» ABOUT THIS EXERCISE
Only the lines with the string "screenshot" are needed; return each of them from the entries below.

» MATERIAL PROVIDED
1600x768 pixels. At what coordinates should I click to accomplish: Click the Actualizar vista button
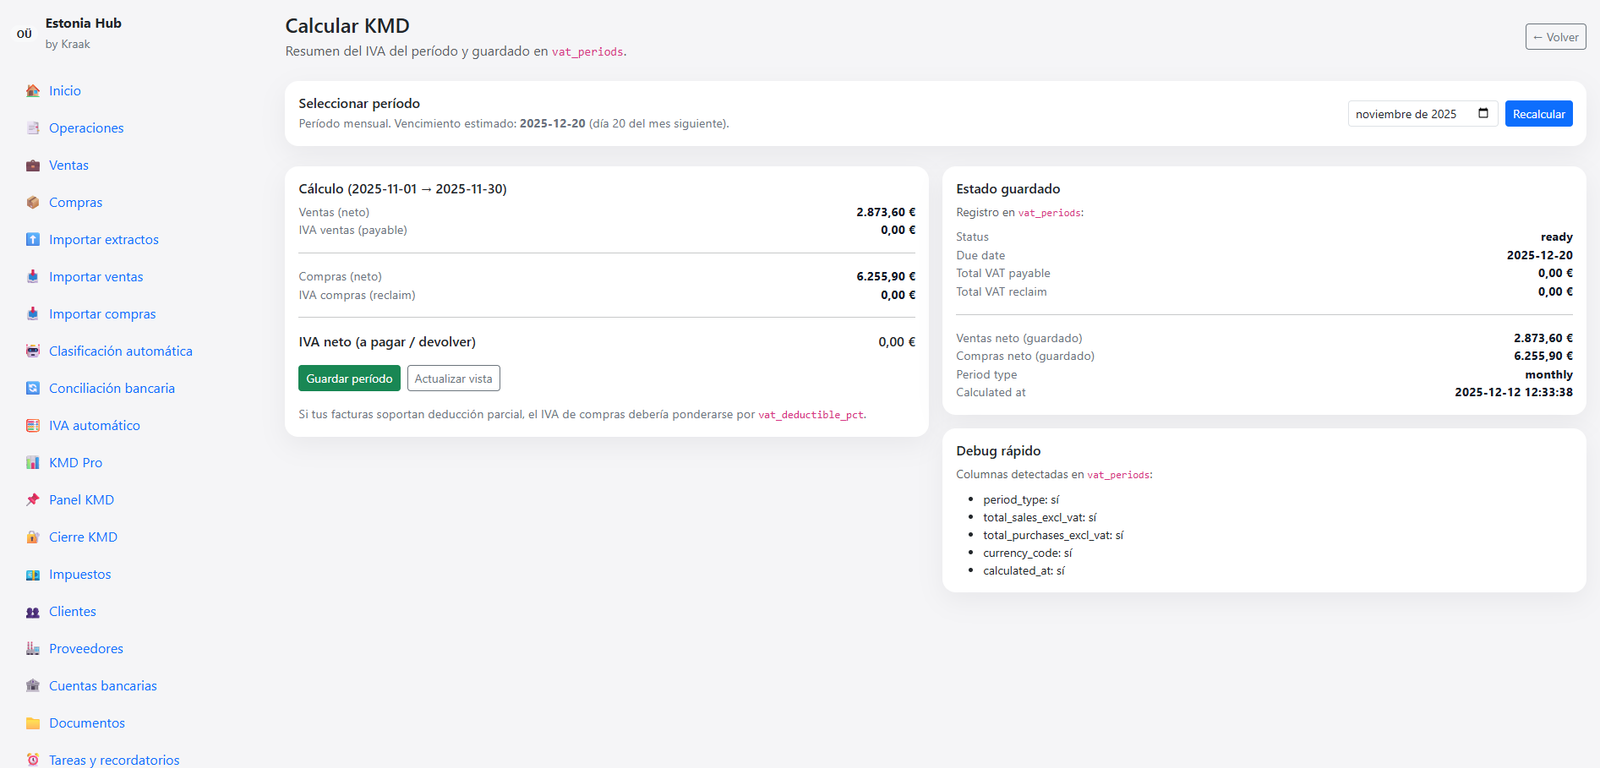(x=453, y=379)
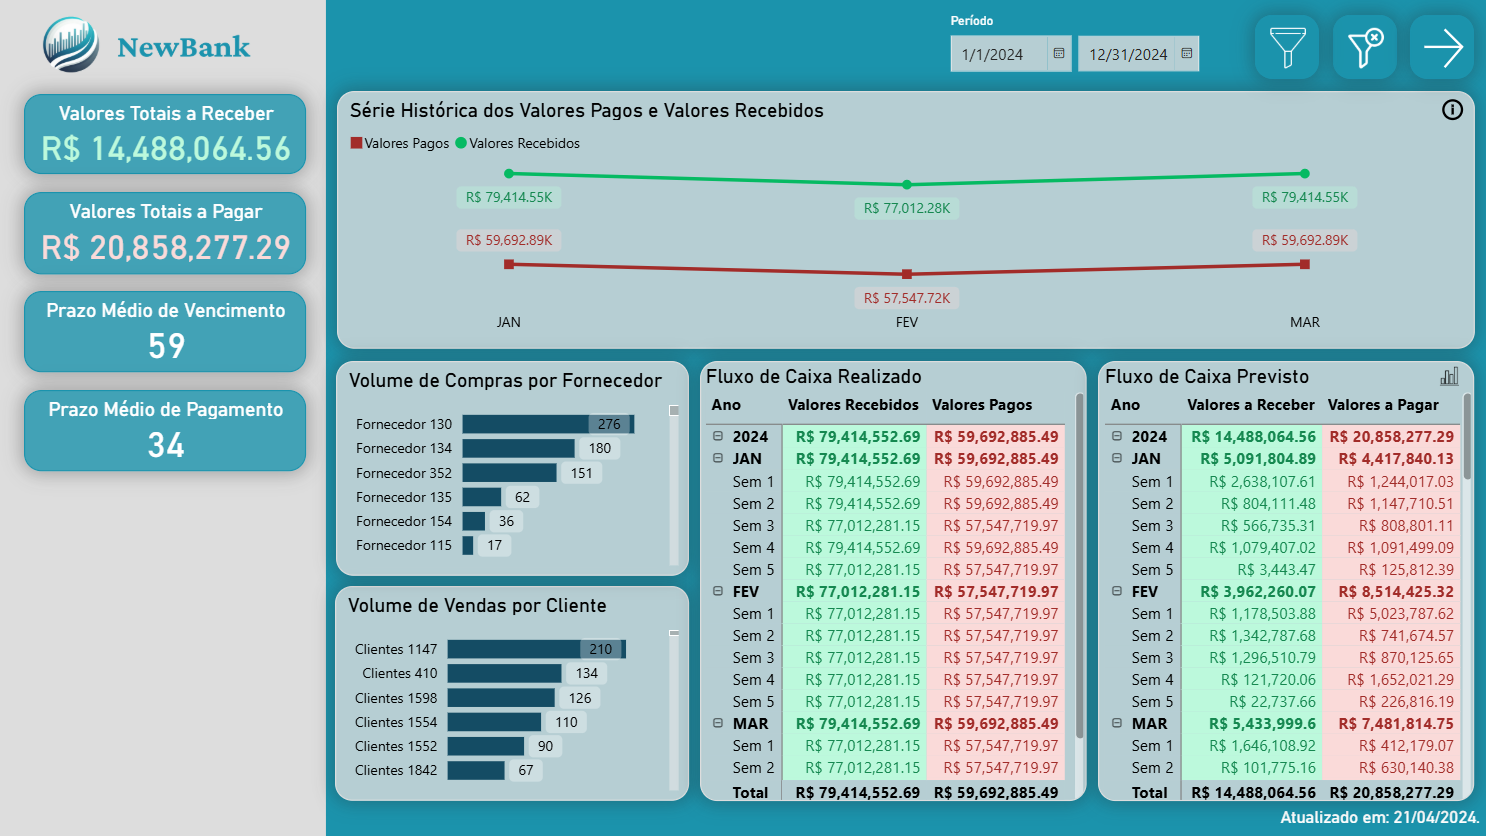The image size is (1486, 836).
Task: Collapse JAN in Fluxo de Caixa Previsto
Action: (x=1117, y=458)
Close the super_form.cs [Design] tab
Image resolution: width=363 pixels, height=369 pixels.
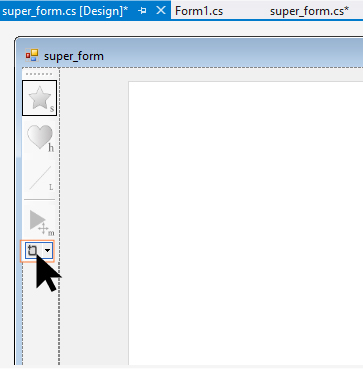click(161, 10)
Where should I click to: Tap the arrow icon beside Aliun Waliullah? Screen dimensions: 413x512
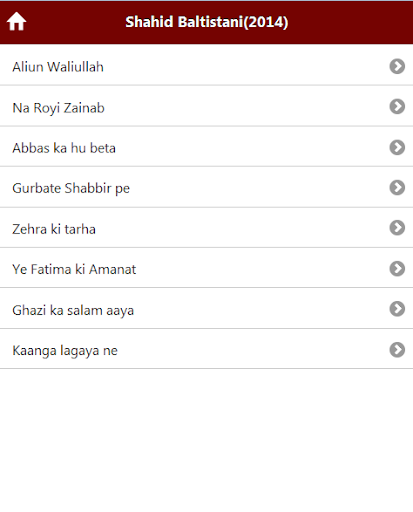tap(397, 66)
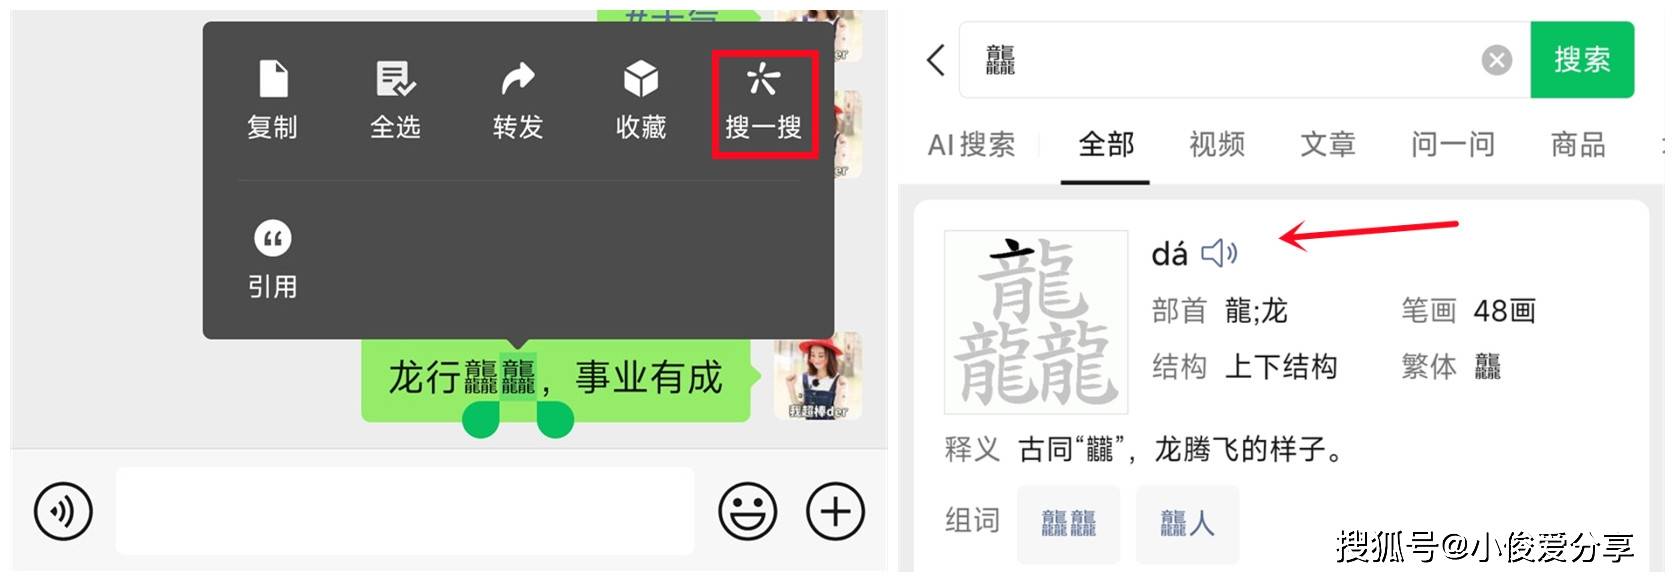Open 搜一搜 search option

[764, 103]
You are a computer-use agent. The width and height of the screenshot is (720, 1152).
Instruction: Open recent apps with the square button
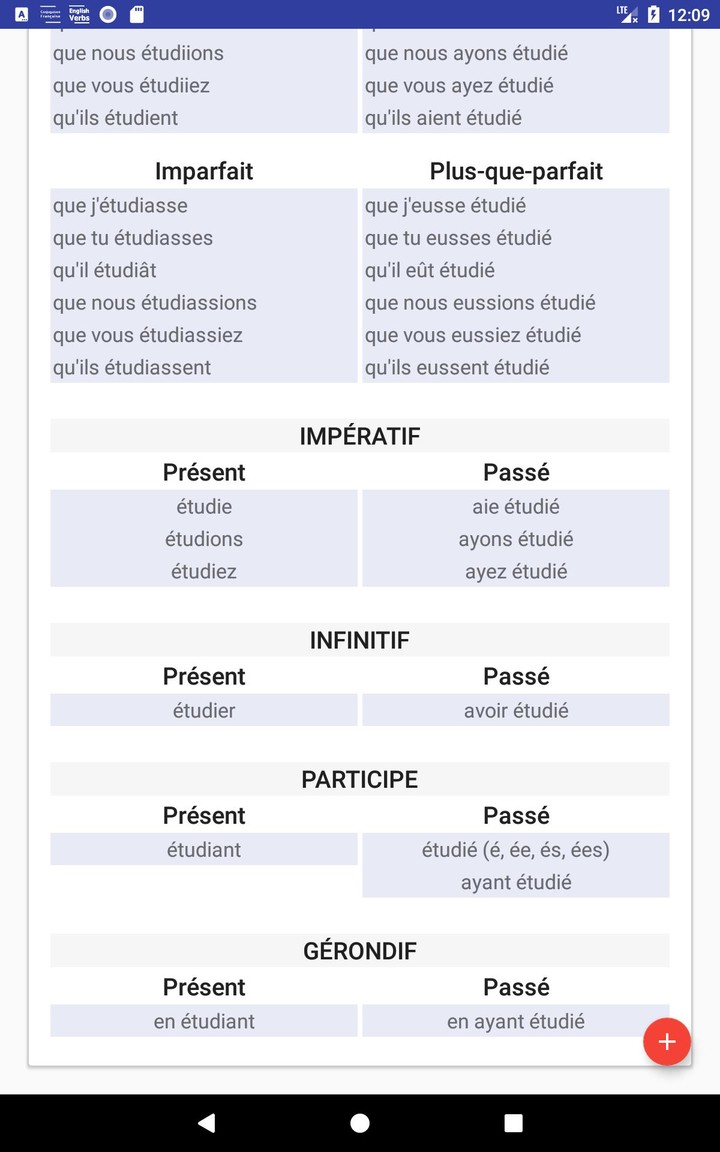point(513,1122)
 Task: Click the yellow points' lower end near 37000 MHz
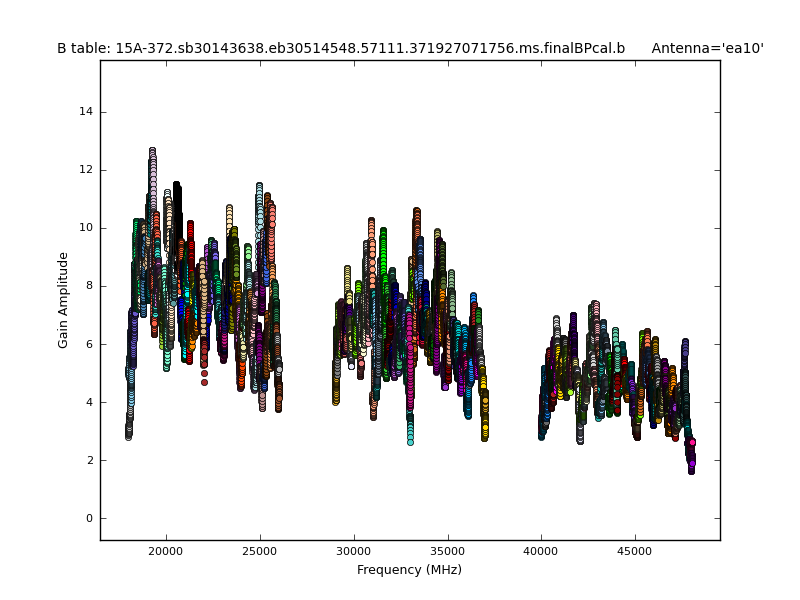(x=485, y=436)
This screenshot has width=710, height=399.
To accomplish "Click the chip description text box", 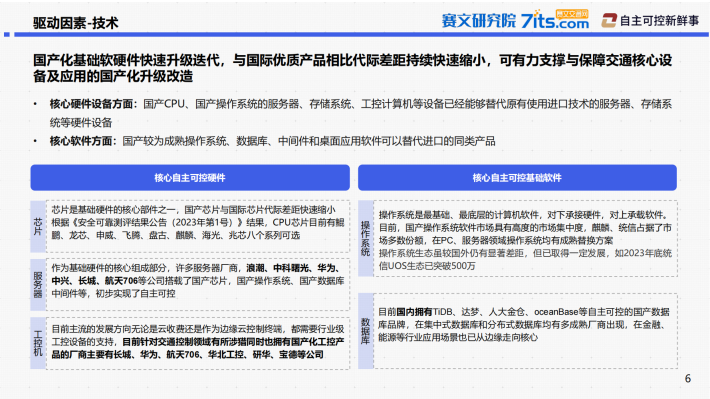I will coord(198,226).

» OUTPUT OF THE EXERCISE
You are a computer-use agent. The width and height of the screenshot is (720, 1152).
This screenshot has width=710, height=399.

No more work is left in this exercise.